Это объяснение Алексея Михайловича устроило.
— Добро, — согласился он. — Только дьяка я тебе не дам. Дам сына Трубецкого, стольника, он и у поляков пожил, и у нас успел себя проявить. Человек верный, в Киеве себя хорошо показал, в черных мыслях не уличен, и с войсками дела имел. Ему тоже будет полезно поучиться и поучить. Когда думаешь отбывать?
Это я тоже уже продумал.
— Голому собраться — только подпоясаться, государь, — я изобразил улыбку. — Я готов хоть завтра, но как твоя воля будет.
Алексей Михайлович внимательно посмотрел на меня.
— Хорошо, я дам наказ. Трубецкого ещё вызвать надо, он в поместье у отца. В Преображенский я весть пошлю, пусть готовятся тоже.
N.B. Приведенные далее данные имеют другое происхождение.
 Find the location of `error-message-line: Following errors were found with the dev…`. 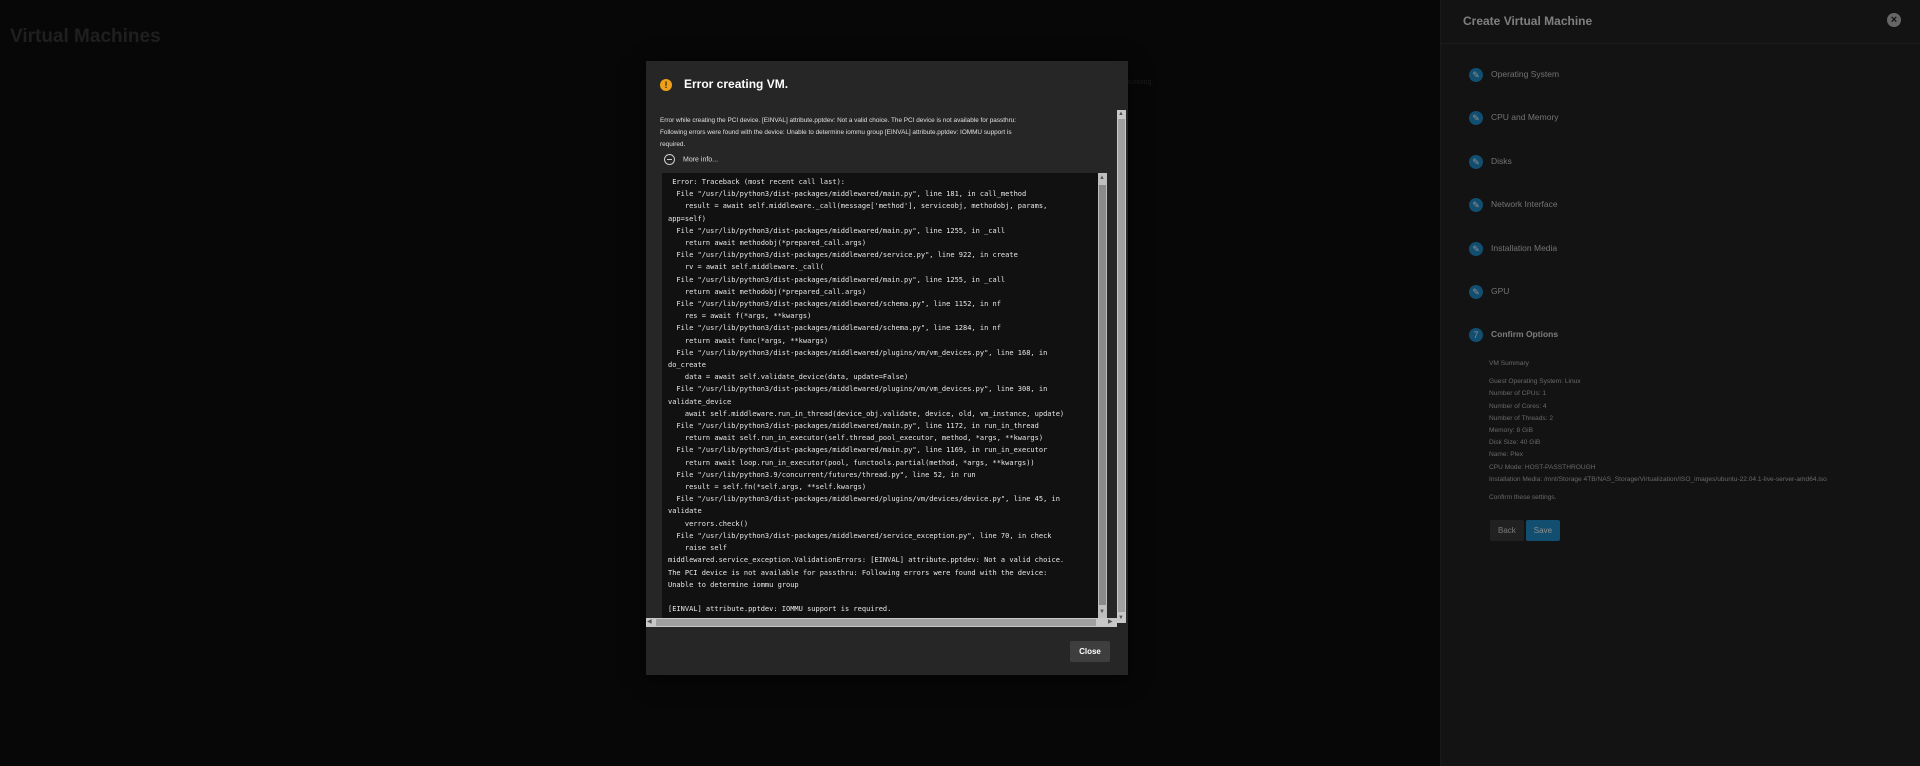

error-message-line: Following errors were found with the dev… is located at coordinates (836, 132).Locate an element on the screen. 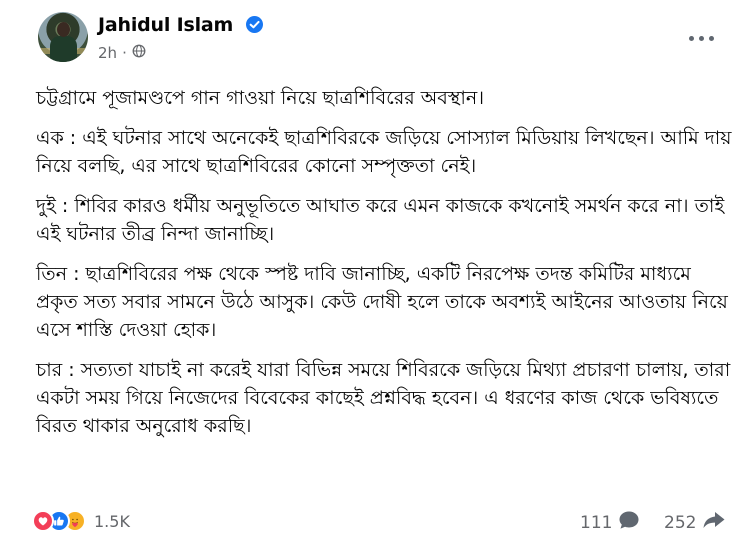 The image size is (750, 549). shares-summary: 252 is located at coordinates (695, 522).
Ну а как всё устроится, тогда и ты отправишься.
И повернулся ко мне спиной — не прощаясь, словно я не находился в теле его сына.
— Государь! — крикнул я в эту спину.
Царь остановился, медленно развернулся, посмотрел недовольно.
— Что?
— В Коломне стоит фрегат «Орёл», — сказал я, и он кивнул: — Я слышал, что его собираются вести в Астрахань…
— Да, это так, — подтвердил царь. — Через две седмицы отправится, флаг на нем уже поднят.
— Пусть он останется на зиму в Нижнем Новгороде, государь. Не надо ему идти в Астрахань.
Алексей Михайлович задумался.
— Видение? — спросил он.
— Нет, государь, — я чуть мотнул головой. — Предчувствие[7].
— Хорошо, я подумаю об этом.
И всё-таки вышел, подождав, пока я справлюсь с замками.